My sense is that we’ve reached a place where many people are eager to help. National polling released this month, in a study by researchers at Yale and George Mason Universities, found that one in five Americans said that they would “personally engage in non-violent civil disobedience” against “corporate or government activities that make global warming worse” if a person they liked and respected asked them to. If that’s anywhere close to true, then it’s possible to imagine a movement big enough to make a difference—a movement one can see already emerging with the school climate strikers, the extinction rebels, and the Green New Dealers. I hope to introduce you to many of these people, and to the scientists, entrepreneurs, and policy wonks whose work undergirds their activism—people I’ve met in my years as a journalist and a volunteer at 350.org, the global climate campaign. Most weeks, I’ll include a short interview that lets them address you directly.
I wouldn’t bother doing any of this if I didn’t think that we could still make a real difference in the outcome. But I can’t offer you any guarantee that we’ll win—the short time that science gives us to make sweeping changes is daunting. When an iceberg twice the size of Washington, D.C., crashes into the Southern Ocean, or when the South is experiencing historic winter flooding, it’s a reminder that we’re a long way back in this race. The only guarantee I’ve got is that the fight is under way. Thank you for being a part of it.
Climate School
An as-yet-unpublished study from researchers at Brown University shows that a fourth or more of the climate chatter on Twitter is produced by automated bots, which are more likely to be on the side of climate denial. This is good to know: in real life, as opposed to social-media combat, polling shows that more and more people understand the reality of climate change.
The New Yorker has published luminous climate coverage over the years: few writers match the penetrating authority of Elizabeth Kolbert, and younger writers such as Carolyn Kormann are doing superb reporting. This recent piece, by Robin Wright, is excellent both for its evocation of the Antarctic Peninsula (the place on Earth, I think, that most feels like another planet) and its reminder that this is a war that we can’t afford to lose, because the effects will last essentially forever. And Bernard Avishai’s account of the vanishing solar-tax credit is a reminder of just how much quiet damage the Trump Administration is doing.
A new study in the journal Nature implies that the total methane emissions—the most significant global-warming gas after CO2—from man-made fossil sources (coal, natural gas, and oil) are higher than previous estimates. That means that they underestimated how much comes from oil, gas, and coal—which, in a twisted way, is kind of good news. Because, if we wanted to, we could turn off that source—say, by replacing gas with solar and wind power.
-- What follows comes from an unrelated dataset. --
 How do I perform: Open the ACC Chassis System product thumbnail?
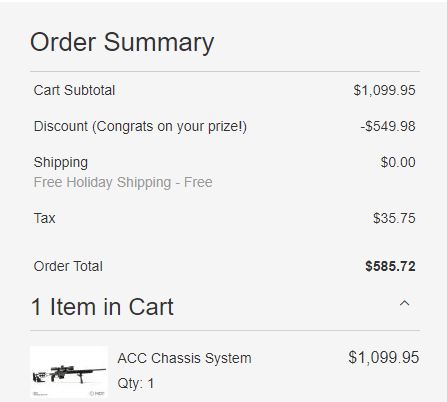click(x=69, y=372)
The invaluable Hiroko Tabuchi provided a particularly good account in the Times, under the always-useful headline “Oil and Gas May Be a Far Bigger Climate Threat Than We Knew”; a key point for understanding our current energy debate is that natural gas is a bridge fuel to a dramatically hotter planet.
Passing the Mic
Without Christiana Figueres, there would have been no Paris climate accord—the Costa Rican-born former executive secretary of the U.N.’s climate-change convention worked tirelessly to create an opening where the Kyoto and Copenhagen processes had run aground. Her new book, co-written with Tom Rivett-Carnac, is called “The Future We Choose.”
Your book paints two remarkable pictures of where we will go if we don’t act on the climate, and where we can go if we do. Can you give the gist of those two worlds, in a few sentences?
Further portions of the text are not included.